Dan Lyons — connu pour tenir le blog Fake Steve Jobs — exprime à nouveau ce point de vue, avec une verve que j'aimerais avoir. En voici un extrait, traduit par mes soins :
Notre vie privée est devenu une monnaie. On l'utilise pour payer les services en ligne. Google ne nous demande pas d'argent en échange de l'utilisation de Gmail. À la place, il lit vos emails et vous affiche de la publicité en fonction de mots-clés présents dans vos messages privés.
Mais l'ultime trésor, c'est votre liste d'amis. Avec ces informations, les marketeurs peuvent vous envoyer des messages encore plus ciblés. Si vous aimez un film, un album, un VTT, vos amis vont probablement l'aimer aussi. Ils seront donc des cibles de valeur pour ces produits. Bien sûr, vos amis ne vont pas acheter exactement la même chose que vous. La précision n'est pas millimétrique. Mais ces données aident les marketeurs à faire de la publicité beaucoup plus précise qui est bien plus efficace que la pub à la télé ou les bannières qu'on voit partout sur le Net.
Le génie de Google, Facebook, Google et leurs semblables c'est qu'ils créent des services qui sont tellement utiles ou amusants que les gens vont abandonner une partie de leur vie privée pour les utiliser. L'astuce consiste à en obtenir encore plus des gens, de façon à augmenter le prix du service.

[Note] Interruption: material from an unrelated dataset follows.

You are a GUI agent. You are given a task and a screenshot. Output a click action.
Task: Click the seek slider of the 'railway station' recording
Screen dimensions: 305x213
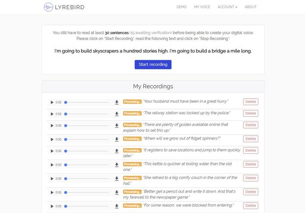point(87,114)
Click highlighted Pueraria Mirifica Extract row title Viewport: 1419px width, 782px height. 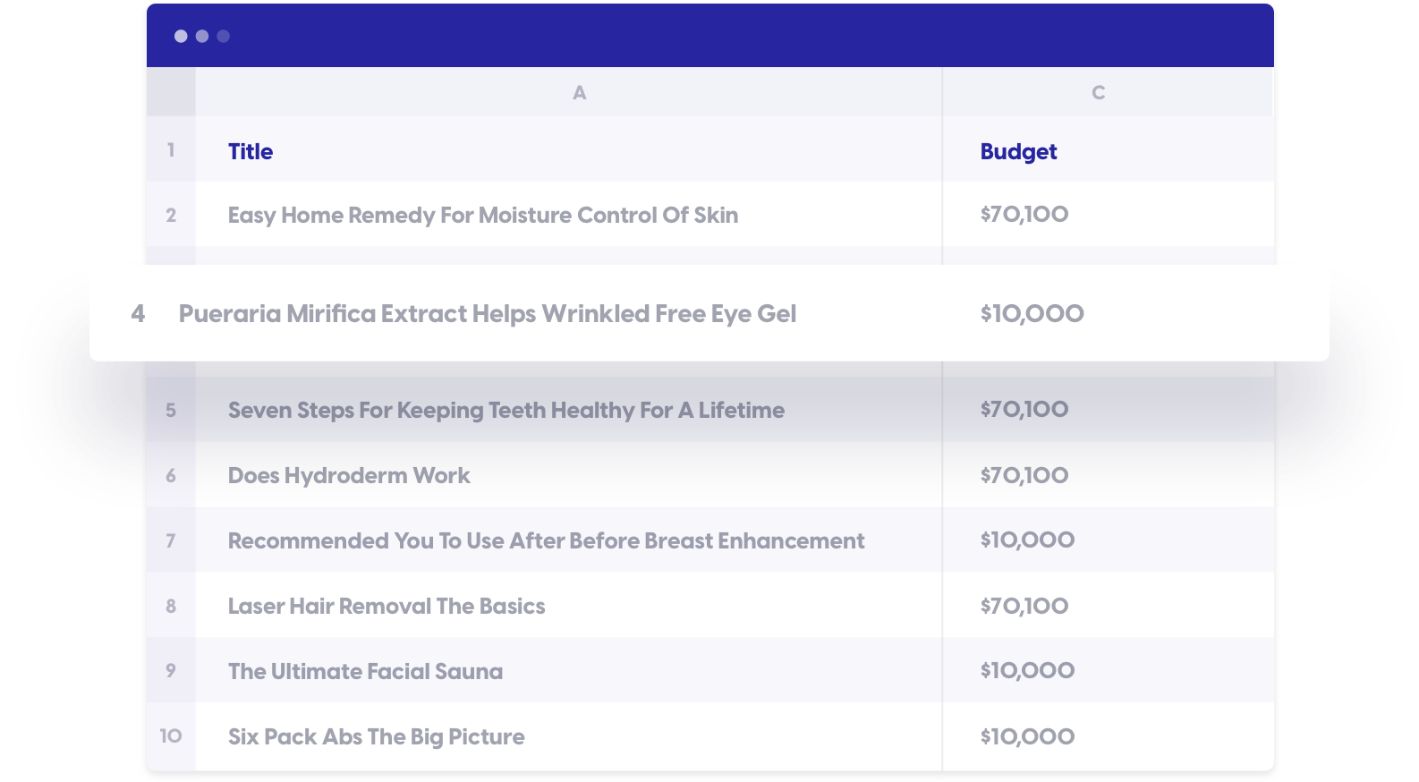487,313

Ces sociétés ne vont jamais arrêter de grignoter notre vie privée. Leur modèle économique consiste fondamentalement à "monétiser" notre vie privée. Pour réussir, elle doivent changer progressivement la notion de vie privée — ce que Facebook appelle "la norme sociale" — de façon à ce que ce que nous abandonnons ne nous paraisse pas important en terme de valeur. Et puis elles doivent gagner notre confiance. Ainsi chaque érosion de notre vie privée se voit accompagnée, paradoxalement, de discours pompeux expliquant à quel point la société X respecte notre vie privée. Je me demande à quel point Orwell serait catastrophé ou impressionné. Qui aurait pu deviner que Big Brother ne serait en fait pas un ministère, mais une bande de gamins de la Silicon Valley ?
Le problème d'acheter des choses avec votre vie privée c'est qu'on ne sait pas vraiment combien on paye. Avec de l'argent, on sait que 5 euros valent 5 euros. Mais quelle est la valeur de votre liste d'amis ? Si elle ne vaut pas beaucoup, peut-être que votre adhésion à Facebook est l'affaire du siècle. Mais si sa valeur est très élevée, vous êtes alors en train de vous faire arnaquer dans les grandes largeurs. Seuls les développeurs savent combien cette information représentent, et ils restent silencieux. Mais le fait qu'ils préfèrent vos données à votre argent en dit long.
Notes
[1] Voir en particulier Ne pas confondre Tristan Nitot et Mozilla
25 réactions
1 De Olivier Rafal - 19/02/2010, 12:30
Certes. Mais je crois que la plupart des gens comprennent à peu près qu'on ne rase jamais gratis, même si on ne sait pas exactement comment l'autre gagne son argent. En outre, les applications payantes ne font pas mieux : elles aussi exploitent au maximum la moindre bribe d'info privée concernant leurs utilisateurs.
En fait, je suis plus choqué par ce deuxième cas : payer un produit ou un service aujourd'hui ne signifie pas, la plupart du temps, qu'on soit exempté de pub ou d'exploitation marketing de ses données.
Illustration in real life, quand une caissière vous demande ingénument, avec grande amabilité qui plus est : "votre code postal ?!" Regardez sa tête si vous avez le malheur de lui répondre, alors que vous venez quand même de claquer plusieurs dizaines ou centaines d'euros : "si je vous le donne, j'ai droit à une remise ?"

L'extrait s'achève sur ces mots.